How should regulation adapt as big tech increasingly enters banking?

27 Jul 2020

A University of Queensland academic has contributed to a new report by the International Banking Federation (IBFed) and global management consulting firm Oliver Wyman, showing that policymakers and regulators worldwide will be best served by pro-actively deliberating on the next evolution of the financial services market. 

Where possible, they should help shape an orderly modernisation and digitisation of the financial sector to address the novel opportunities and risks associated with big techs’ increasing role in financial services. 

The joint report, titled Big Banks, Bigger Techs? How Policy-makers Could Respond to a Probable Discontinuity, shows how authorities worldwide face the difficult challenge of ensuring that regulation and supervision protects consumers and systemic stability while capturing the benefits of innovation and competition. 

School of Economics Adjunct Professor and Chairman of UK Finance Bob Wigley said big tech had changed how many of us lived our lives.

“In banking, the advance of technology is altering the sector’s landscape, helping firms to reshape their customer offering and drive efficiency,” he said.  

“While major fintech operators have emerged, so far, in the West at least, big tech has yet to expand its dominance into financial systems on a considerable scale. But it’s only a matter of time before they do.”

IBFed and Oliver Wyman asked a broad range of industry participants and policymakers across most major markets about their current views and what they viewed as challenges for the future. 

The markets included the UK, the EU, the US, Australia, Brazil, Canada, China, India, Japan, South Korea and South Africa.

Co-author of the report and the Head of Oliver Wyman’s Public Sector & Policy practice for the UK and Ireland Lisa Quest said In a few major markets, big techs’ unique scale and ecosystem model held the potential to fundamentally change competitive dynamics.

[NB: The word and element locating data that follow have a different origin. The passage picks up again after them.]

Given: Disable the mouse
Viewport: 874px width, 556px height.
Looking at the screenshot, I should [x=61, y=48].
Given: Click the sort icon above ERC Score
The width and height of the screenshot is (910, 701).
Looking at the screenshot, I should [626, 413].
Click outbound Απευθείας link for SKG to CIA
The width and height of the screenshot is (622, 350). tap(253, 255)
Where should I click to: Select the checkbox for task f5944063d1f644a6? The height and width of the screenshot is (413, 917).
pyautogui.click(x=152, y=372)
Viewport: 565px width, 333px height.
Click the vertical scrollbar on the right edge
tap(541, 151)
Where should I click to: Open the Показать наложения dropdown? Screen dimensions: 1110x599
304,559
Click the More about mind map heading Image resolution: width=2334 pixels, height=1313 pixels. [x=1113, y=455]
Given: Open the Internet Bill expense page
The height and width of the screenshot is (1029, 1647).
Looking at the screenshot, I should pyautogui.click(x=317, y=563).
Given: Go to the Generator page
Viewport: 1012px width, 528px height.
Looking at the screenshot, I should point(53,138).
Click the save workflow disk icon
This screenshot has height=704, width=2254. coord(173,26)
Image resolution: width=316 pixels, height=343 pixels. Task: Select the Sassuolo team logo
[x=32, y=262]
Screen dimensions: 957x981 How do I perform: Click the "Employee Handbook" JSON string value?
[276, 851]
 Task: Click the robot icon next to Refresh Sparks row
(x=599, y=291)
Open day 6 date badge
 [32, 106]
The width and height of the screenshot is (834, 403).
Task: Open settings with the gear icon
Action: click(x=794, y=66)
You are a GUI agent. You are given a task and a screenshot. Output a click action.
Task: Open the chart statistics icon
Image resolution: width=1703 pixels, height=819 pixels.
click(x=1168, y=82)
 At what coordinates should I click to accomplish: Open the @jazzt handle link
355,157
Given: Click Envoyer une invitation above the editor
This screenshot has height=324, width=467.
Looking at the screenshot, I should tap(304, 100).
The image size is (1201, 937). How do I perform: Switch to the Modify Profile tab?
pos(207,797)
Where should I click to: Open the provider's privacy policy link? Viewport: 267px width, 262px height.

“At the same time, there is also the potential for financial risks to arise outside the current regulatory perimeter,” she said.

For the regulation of the financial services market’s next evolution, the report makes three distinct sets of recommendations: revising measures within financial regulation, strengthening the policy response on themes that cut across industries, and extending finance-specific regulations to other industries where inconsistencies in regulation and enforcement have emerged. 

President and CEO of the American Bankers Association and the current IBFed Chairman Rob Nichols said technology is rapidly changing the way customers connect with their banks.

“Banks are investing in innovation and partnering with technology companies of all sizes to deliver the latest digital tools to their customers,” he said.

“Increasingly, large diversified technology companies are offering financial services directly to consumers. As this report spells out, these new business models raise questions about the appropriate role of big tech in banking and whether the current regulatory structure can ensure that customers receive the protections they have come to expect from banks.”